→ EXERCISE AIM
Reproduce every one of the following items word for word, but leave the pictures out.

→ DATA EXCERPTS
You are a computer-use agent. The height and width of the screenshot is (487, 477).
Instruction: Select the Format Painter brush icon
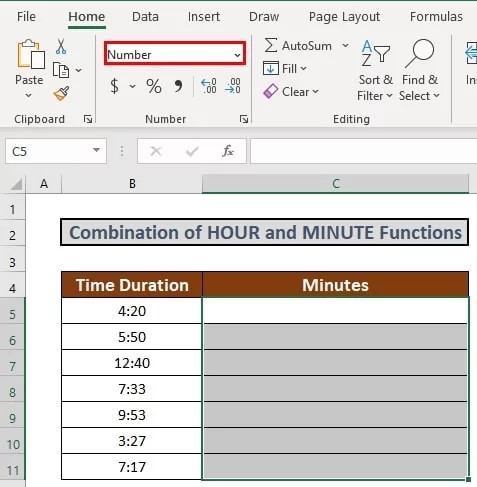coord(61,94)
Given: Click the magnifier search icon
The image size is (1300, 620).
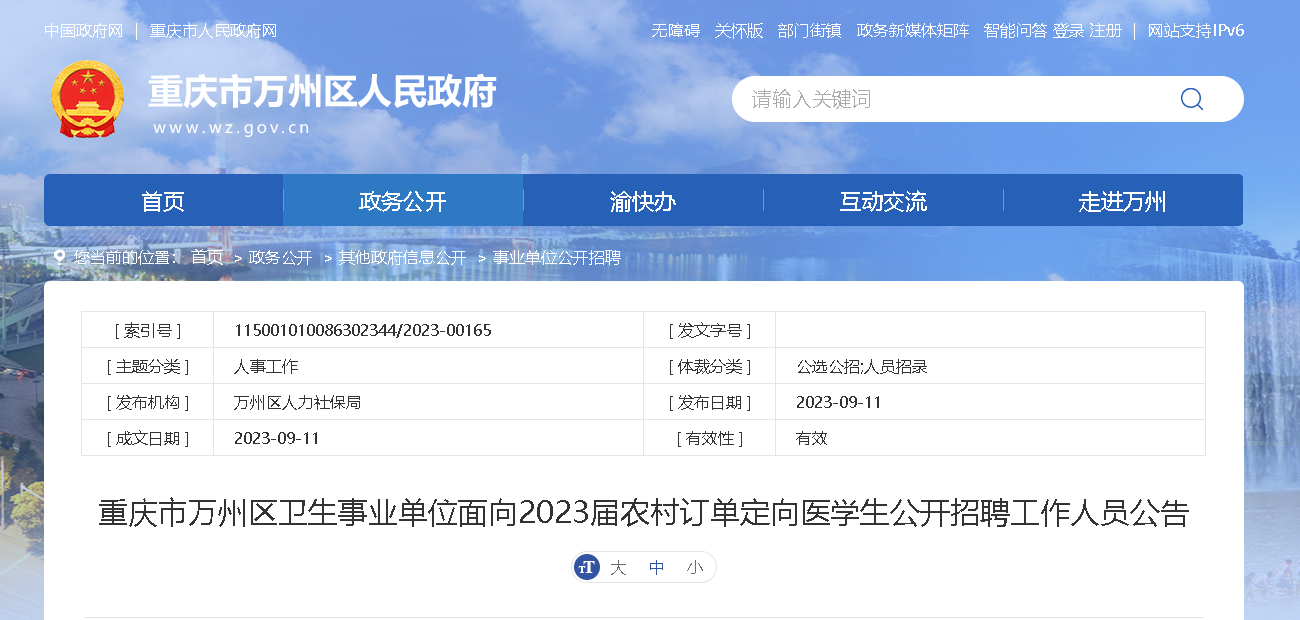Looking at the screenshot, I should [1191, 99].
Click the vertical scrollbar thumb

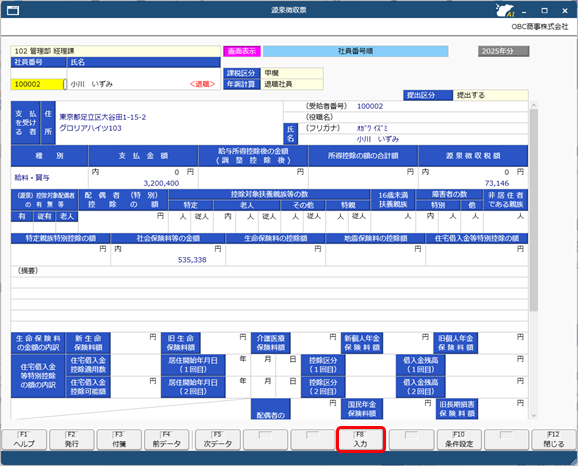click(533, 210)
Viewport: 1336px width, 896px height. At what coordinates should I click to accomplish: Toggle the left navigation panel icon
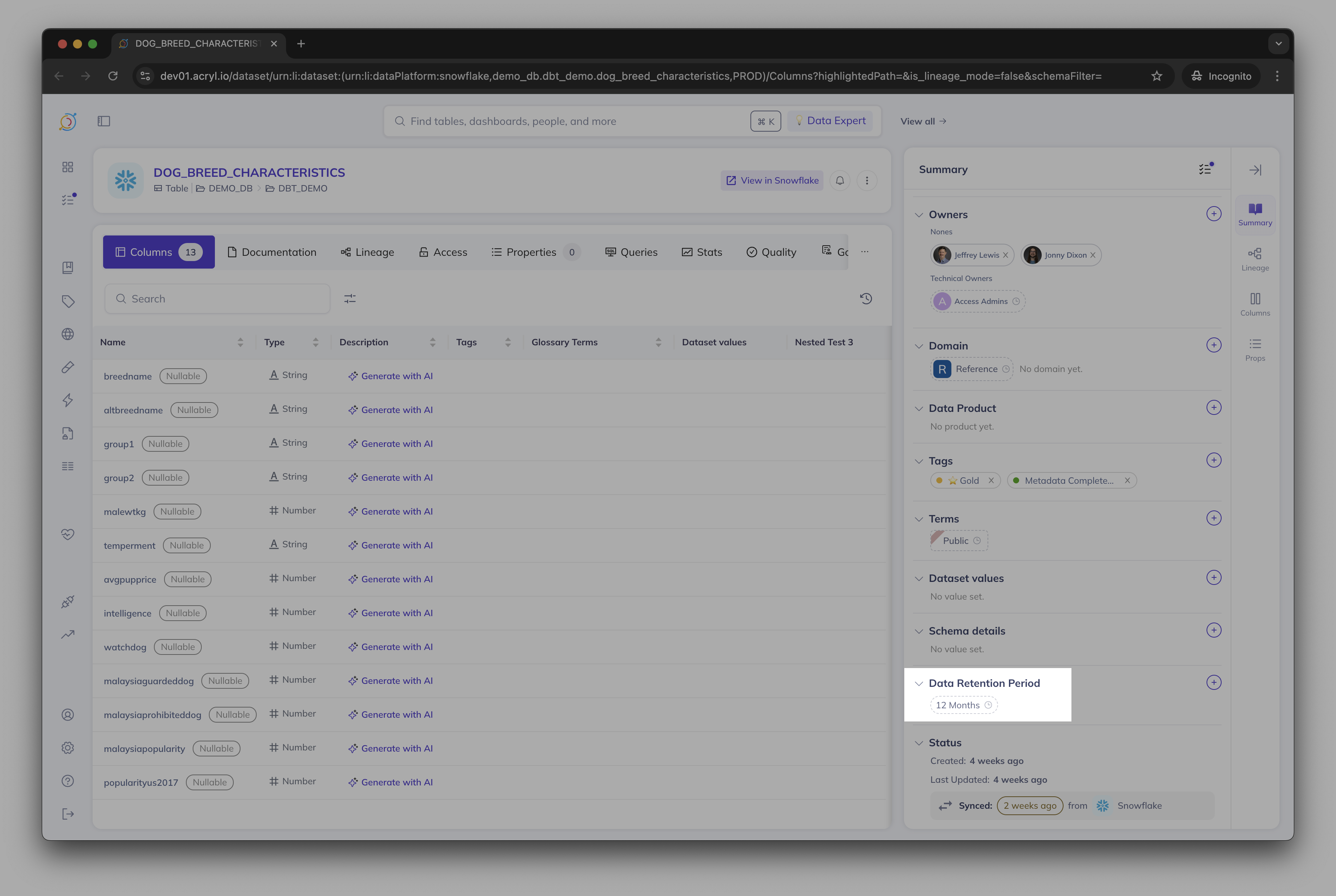[103, 121]
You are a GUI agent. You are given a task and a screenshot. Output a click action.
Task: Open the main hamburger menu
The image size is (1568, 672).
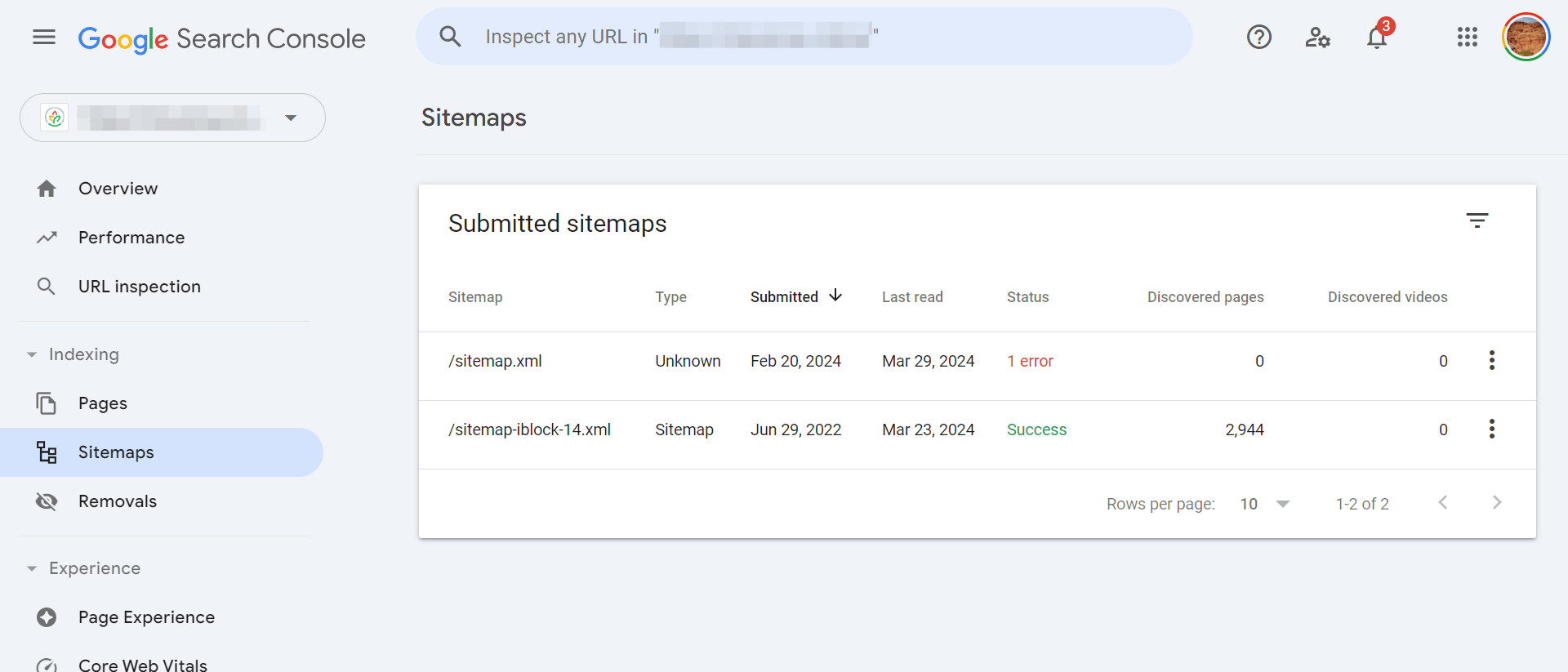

→ ANSWER FOR THIS EXERCISE
You are a computer-use agent. The height and width of the screenshot is (487, 477).
Instruction: Select the Format Painter brush icon
coord(61,94)
Given: Click the magnifier search icon
The image size is (1300, 620).
Looking at the screenshot, I should [1191, 99].
Click the vertical scrollbar thumb

click(533, 210)
Viewport: 1336px width, 896px height. At what coordinates should I click to accomplish: Toggle the left navigation panel icon
[103, 121]
You are a GUI agent. You are given a task and a screenshot. Output a click action.
Task: Open the main hamburger menu
The image size is (1568, 672).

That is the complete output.